In fondo poteva esserci molto utile.
- E così saresti tu il capo di tutto questo. Come hai potuto uccidere tutte quelle persone a sangue freddo?
- Si fa questo ed altro per il potere. Il potere, mio caro, è quello che dà la vita alle persone.
- Sei un mentecatto, Tiziano. Per gente come te c'è solo la morte.
- Vedremo.


§


Quella notte è stata una delle più drammatiche che io possa ricordare.
In una violentissima sparatoria perse la vita Christian, crivellato di colpi di mitragliatrice.
Io me la cavai certamente meglio, anche se non mi riprenderò mai completamente, le mie gambe rimarranno per sempre ferme.
Ho visto morire il mio migliore amico e anche ora non mi do pace se ripenso a quello che ho passato.
Passo ancora notti insonni a meditare vendetta contro chi ha negato la vita al mio migliore amico e la ha rovinata a me.

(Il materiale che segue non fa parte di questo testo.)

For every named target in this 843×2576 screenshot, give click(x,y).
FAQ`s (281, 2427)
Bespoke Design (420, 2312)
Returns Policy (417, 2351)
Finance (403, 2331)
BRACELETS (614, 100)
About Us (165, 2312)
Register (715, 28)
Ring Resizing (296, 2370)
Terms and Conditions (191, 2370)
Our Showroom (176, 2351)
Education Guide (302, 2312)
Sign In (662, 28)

Penso al senso di tutto questo. A cosa è servito il suo sacrificio, e le mie gambe?
Ma poi mi convinco che Christian sarebbe stato contento di morire così. In battaglia.
Io invece ho lasciato per sempre il campo della polizia, e a volte mi chiedo a cosa valga la mia misera vita immobile. Mi chiedo se non fosse stato meglio morire da eroe, come Christian.
La speranza rimane sempre l'ultima a morire.